The person said that the pilots’ union, which alongside representatives of the airline’s cabin crews had been unable to reach agreement last week with an investor group known as CAI, seemed prepared to make some vital concessions.

“The pilots are looking more flexible on working practices, and in return they have been given a guarantee that they will be given the status of managers in the new contract, which they didn’t have before,” the person said.

But the clock was ticking as worries surfaced that suppliers could stop refueling Alitalia jets – as happened to Swissair when it ran out of cash and suspended its flights in October 2001.

“There are difficulties deriving from the provision of jet fuel that could put some flights at risk,” Fantozzi said in a statement issued Saturday by Alitalia.

That prompted a warning from the Italian civil aviation authority, ENAC, that the airline could lose its operating license “if a solution is not found soon that guarantees the continuing of the carrier’s operations.”

The person with direct knowledge of the discussions, however, said Sunday that ENI, the Italian state-controlled oil company, had withdrawn a threat to close its pumps to the airline. “The government asked it not to do that,” the person said.

On Friday, Compania Aerea Italiana, or CAI, a 16-member investor group that is proposing to rescue Alitalia, walked out of negotiations saying it saw no possibility of agreement, and halted due diligence procedures.

While an accord with the pilots’ union would be a significant step toward getting CAI back at the table, other sticking points remain. “The difficulty has been getting all the unions to speak with one voice,” the person said.

Raffaele Bonanni of the CISL national labor confederation in Italy was quoted by The Associated Press as saying on Sunday that a deal would depend on “the realism and flexibility” shown by all sides.

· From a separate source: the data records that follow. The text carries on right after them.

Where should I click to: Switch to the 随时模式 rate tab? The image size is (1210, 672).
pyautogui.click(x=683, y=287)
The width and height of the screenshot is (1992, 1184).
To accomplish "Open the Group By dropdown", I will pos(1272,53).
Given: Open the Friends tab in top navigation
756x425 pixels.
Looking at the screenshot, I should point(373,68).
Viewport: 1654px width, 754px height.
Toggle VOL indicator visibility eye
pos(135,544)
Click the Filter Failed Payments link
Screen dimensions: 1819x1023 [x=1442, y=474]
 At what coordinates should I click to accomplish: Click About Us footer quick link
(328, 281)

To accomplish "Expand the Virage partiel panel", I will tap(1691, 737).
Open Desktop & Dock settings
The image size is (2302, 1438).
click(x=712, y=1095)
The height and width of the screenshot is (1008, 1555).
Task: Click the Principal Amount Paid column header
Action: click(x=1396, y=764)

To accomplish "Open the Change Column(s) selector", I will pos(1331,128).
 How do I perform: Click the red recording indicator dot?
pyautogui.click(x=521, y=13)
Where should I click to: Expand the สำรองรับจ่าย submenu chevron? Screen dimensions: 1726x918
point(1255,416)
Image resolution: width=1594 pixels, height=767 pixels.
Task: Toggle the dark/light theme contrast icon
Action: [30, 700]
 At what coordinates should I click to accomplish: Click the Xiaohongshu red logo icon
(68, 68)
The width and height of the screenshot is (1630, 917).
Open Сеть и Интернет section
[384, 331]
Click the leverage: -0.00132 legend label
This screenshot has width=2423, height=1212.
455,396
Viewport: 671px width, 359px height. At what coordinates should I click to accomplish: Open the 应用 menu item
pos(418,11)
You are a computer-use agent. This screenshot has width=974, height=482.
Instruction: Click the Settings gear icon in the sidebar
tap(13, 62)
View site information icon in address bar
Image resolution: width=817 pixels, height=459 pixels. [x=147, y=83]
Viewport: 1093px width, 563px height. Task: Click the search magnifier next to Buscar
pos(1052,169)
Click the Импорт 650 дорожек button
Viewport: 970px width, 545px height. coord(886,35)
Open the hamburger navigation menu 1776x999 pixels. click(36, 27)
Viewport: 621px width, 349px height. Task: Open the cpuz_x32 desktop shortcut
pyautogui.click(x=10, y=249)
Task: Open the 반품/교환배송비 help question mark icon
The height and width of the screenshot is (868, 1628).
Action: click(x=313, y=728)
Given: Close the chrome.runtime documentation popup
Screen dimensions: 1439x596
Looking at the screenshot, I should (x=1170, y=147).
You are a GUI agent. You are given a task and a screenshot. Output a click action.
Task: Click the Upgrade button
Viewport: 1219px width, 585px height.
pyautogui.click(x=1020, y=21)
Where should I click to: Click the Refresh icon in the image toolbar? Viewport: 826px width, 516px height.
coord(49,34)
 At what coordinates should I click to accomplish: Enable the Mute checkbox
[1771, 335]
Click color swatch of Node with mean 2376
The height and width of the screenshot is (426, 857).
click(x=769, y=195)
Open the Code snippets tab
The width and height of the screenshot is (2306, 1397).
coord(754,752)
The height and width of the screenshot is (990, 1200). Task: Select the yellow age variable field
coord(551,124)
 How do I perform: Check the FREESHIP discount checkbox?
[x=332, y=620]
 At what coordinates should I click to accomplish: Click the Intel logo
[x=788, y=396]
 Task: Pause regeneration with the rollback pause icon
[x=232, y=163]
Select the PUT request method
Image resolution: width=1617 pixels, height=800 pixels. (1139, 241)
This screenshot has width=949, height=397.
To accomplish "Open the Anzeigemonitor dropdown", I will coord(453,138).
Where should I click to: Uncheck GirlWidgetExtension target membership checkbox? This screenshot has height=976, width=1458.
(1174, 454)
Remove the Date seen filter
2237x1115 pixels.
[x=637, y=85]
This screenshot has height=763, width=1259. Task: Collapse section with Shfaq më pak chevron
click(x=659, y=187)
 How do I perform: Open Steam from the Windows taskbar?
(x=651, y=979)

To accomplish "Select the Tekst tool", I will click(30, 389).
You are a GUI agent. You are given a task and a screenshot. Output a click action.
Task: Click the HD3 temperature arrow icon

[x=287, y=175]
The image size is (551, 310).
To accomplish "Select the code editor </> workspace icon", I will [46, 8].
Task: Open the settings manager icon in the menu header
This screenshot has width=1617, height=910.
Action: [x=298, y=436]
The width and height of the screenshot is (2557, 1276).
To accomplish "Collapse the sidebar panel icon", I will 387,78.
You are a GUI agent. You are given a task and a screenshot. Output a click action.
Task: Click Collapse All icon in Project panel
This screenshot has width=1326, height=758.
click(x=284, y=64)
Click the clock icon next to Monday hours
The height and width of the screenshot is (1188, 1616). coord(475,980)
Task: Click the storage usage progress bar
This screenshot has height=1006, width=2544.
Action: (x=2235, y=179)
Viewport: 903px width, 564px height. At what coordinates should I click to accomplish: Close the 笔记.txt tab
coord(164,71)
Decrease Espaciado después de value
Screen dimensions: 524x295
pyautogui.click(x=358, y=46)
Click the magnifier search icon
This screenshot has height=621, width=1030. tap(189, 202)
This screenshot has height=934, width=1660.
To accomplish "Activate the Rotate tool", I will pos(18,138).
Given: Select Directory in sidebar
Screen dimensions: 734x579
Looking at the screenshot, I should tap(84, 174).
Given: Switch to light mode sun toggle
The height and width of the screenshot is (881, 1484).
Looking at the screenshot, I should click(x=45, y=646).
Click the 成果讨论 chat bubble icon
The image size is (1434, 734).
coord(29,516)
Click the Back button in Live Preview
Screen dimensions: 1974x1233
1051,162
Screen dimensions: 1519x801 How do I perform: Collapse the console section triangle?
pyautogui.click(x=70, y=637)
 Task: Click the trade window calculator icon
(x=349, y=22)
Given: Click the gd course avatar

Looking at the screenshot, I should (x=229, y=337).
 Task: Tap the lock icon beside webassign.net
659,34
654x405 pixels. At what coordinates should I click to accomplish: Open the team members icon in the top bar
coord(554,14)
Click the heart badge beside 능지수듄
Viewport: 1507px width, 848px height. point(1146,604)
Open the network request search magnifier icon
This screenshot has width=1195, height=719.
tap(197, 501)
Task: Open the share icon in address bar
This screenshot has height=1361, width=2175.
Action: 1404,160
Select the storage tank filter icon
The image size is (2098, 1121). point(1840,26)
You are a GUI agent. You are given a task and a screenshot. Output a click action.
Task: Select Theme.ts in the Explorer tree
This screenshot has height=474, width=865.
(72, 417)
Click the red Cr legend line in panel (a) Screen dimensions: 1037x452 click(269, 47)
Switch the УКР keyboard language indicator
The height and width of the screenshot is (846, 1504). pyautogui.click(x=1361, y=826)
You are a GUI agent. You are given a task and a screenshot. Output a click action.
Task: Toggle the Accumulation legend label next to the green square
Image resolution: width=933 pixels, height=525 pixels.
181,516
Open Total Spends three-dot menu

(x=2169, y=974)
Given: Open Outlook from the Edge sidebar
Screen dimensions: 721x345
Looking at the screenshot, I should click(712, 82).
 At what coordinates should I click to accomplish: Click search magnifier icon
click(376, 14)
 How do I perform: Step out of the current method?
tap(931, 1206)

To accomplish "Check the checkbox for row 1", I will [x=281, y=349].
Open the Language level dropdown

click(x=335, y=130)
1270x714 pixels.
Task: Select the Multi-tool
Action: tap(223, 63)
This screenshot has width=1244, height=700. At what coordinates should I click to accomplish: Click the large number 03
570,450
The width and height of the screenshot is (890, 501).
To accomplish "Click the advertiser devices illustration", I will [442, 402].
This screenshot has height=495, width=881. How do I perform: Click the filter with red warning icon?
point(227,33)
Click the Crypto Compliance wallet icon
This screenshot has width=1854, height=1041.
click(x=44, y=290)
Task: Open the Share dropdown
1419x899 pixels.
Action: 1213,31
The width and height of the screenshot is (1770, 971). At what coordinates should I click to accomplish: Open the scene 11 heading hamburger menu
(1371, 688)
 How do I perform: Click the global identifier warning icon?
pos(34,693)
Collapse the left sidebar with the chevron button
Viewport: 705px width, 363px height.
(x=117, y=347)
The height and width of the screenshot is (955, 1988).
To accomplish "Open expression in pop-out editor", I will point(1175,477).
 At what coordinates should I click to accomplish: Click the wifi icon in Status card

Giuseppe Caronia, head of the UILT union, said, “We are trying to get a solution to this saga, and there are still many obstacles, but the climate is different and there is the awareness that there is no alternative to the deal,” Reuters reported.

Alitalia’s nine unions have balked at the specter of job cuts and salary reductions that some reports put as high as 40 percent depending on how fringe benefits, like a service picking up pilots from home before a flight, are calculated.

The person with direct knowledge of the talks said that CAI had initially proposed salary cuts of 25 percent. “As a sign of flexibility shown before the walk out, it was taken down to 20 percent last week,” he said.

Union representatives met at the weekend in the offices of Silvio Berlusconi, the Italian prime minister, who raised the political stakes by making an Italian solution for Alitalia a central pledge of his campaign this spring.

Led by Roberto Colaninno whose holding company controls the scooter manufacturer Piaggio, CAI for its part met government representatives at the Italian Labor Ministry on Sunday.

CAI, which plans to inject euro 1 billion, or $1.42 billion, into the struggling carrier, wishes to acquire Alitalia’s viable assets and merge them with Air One, a smaller private Italian airline, while cutting some 5,000 jobs of a work force estimated at 20,000. It also plans to seek a partner among the big European airlines.

The administrator would sell Alitalia’s cargo and maintenance divisions to shrink a debt of some euro 1.2 billion.

Emboldened by remarks by Berlusconi, Alitalia’s unions in April torpedoed a plan to sell the airline to Air France-KLM. CAI’s rescue plan is now the only one on the table.

Both sides would return to negotiations with Fantozzi and government representatives if concessions made a final deal possible.

Fantozzi can hold off liquidating Alitalia only as long as a rescue plan remains pending for an airline that is still alive thanks only to a euro 300 million capital injection by Rome that European Union regulators have challenged as possibly illegal state aid.